Jan Collaert the Elder was born in Brussels as the son of Jannen (Jan) Collaert. His father was a designer and painter of cartoons for tapestries. Jan likely trained with his father. After a career as a draftsman producing designs for glass makers, tapestry makers and embroiderers in Brussels, he moved sometime before 1563 to Antwerp where he created designs for the local tapestry workshops. He also provided designs for jewelry.

His first dated print was published by Hieronymous Cock (1518–1570) in 1555. Collaert engraved plates to the designs by other artists for several print publishers in Antwerp during the 1570s. He married Anna van der Heyden, with whom he had four children: Adriaen (c. 1555/65 – 1618)., Hansken (Jan or Hans) (1561 – 1620/1628), Tanneken and Susanna.

The sons would later work in the workshop of Philip Galle and marry Galle's daughters. The workshops of the Collaert and Galle families were close together and their works are hard to distinguish.

He died in Antwerp in October 1580.

==Work==
Collaert was known for his engravings after designs by contemporary artists, usually from the Northern Renaissance.

Collaert engraved a sword that was formerly in the collection formed in the nineteenth century by Prince Charles of Prussia and is now in the collection of the Deutsches Historisches Museum in Berlin.
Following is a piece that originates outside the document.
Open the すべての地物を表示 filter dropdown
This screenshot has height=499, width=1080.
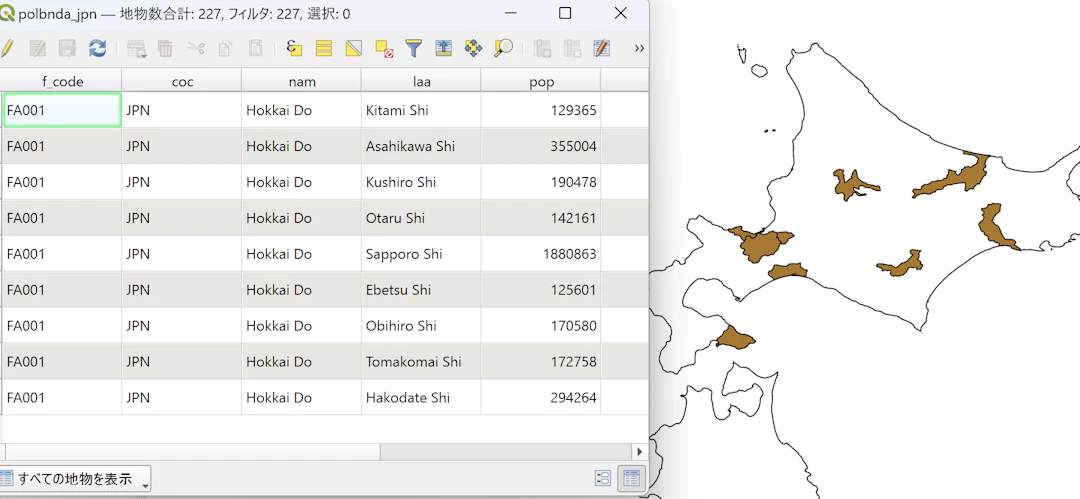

The sword blade was made by Damiano de Nerve between 1540 and 1581 and etched by Collaert after his own design. The signature IAN . COLLART appears in one of the figures engraved on the blade. The blade is etched with representations of the Planets on one side and Virtues on the other. The figures are in a vertical row.

==Selected works==
He left many works including:
- Life of Saint Francis, 16 prints
- Views of Brussels and its surroundings, after Hans Bol and Jacob Grimmer, 24 prints, published before 1580
- Last Judgment, folio
- Monilium, Bullarum, Inauriumque Artificiosissimae Icones, 10 prints, 1581
- The Dead Christ in his Mother's Lap
- Marcus Curtius
- Moses Striking the Rock, and The Resurrection of Lazarus, after Lambert Lombard
- The Fathers of the Desert
- Biblia Sacra and the History of the Church, after Rubens.